La Maison de l’Infirmière dit vouloir accompagner les infirmières libérales en difficulté dans les Bouches-du-Rhône. Quelles difficultés rencontrent-elles ?
Fédérer notre profession, c’est le deuxième axe de notre association. Avant la création de la Maison de l’Infirmière, on se croisait dans l’ascenseur et on se reconnaissait grâce au brassard ou à notre trousseau de clés. C’est lors des distributions de kits que nous nous sommes véritablement rencontrées. Les infirmières libérales témoignent toutes de l’isolement dans la profession mais aussi de la pression administrative (BSI, cotations). Dans les quartiers
, les difficultés sont présentes tous les jours. C’est dur pour une infirmière d’être confrontée à la précarité et de subir le mal-être du patient. Affronter la population quand il y a des tirs, des dealers et des agressions, c’est éprouvant. Lors du premier confinement, il y a eu des vols de voitures d’infirmières, des agressions pour récupérer leur matériel. Toutes ces situations engendrent de la souffrance dans la profession. A la Maison de l’Infirmière, nous nous rencontrons autour d’un café une fois par semaine et le mois dernier, nous étions une cinquantaine autour d’un pique-nique. Nous organisons aussi des actions pour les IDEL qui sont en souffrance psychologique.
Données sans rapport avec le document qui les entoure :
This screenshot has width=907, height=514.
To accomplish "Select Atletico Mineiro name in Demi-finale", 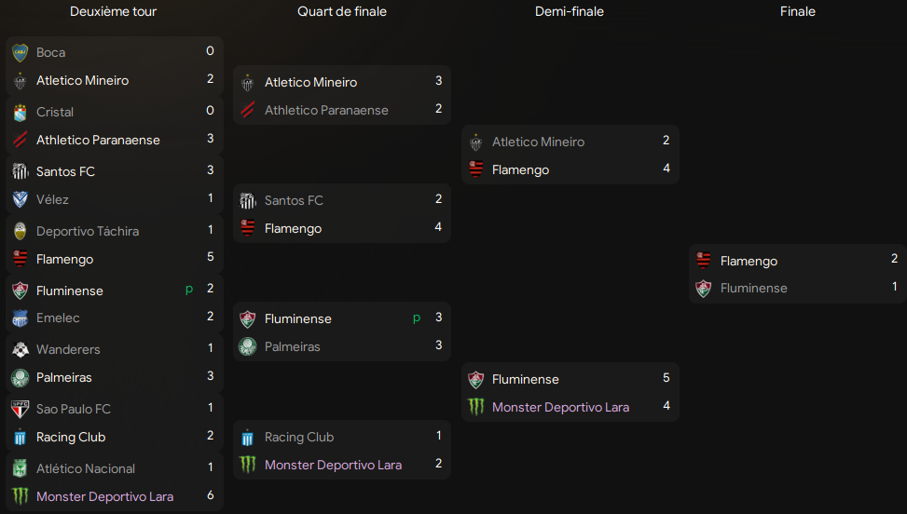I will pos(538,142).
Au mois de mars dernier, la Maison de l’Infirmière a reçu le trophée Elles les audacieuses
qui récompense les actions solidaires du premier confinement. Quelles actions souhaitez-vous mettre en place à l’avenir ?
Les laboratoires d’une grande marque de cosmétiques nous ont contactées afin de faire de la prévention autour de la protection solaire. A la rentrée, nous comptons reprendre les journées bien-être
pour les étudiants. Nous avons aussi l’intention de mener des actions autour du burn-out des IDEL.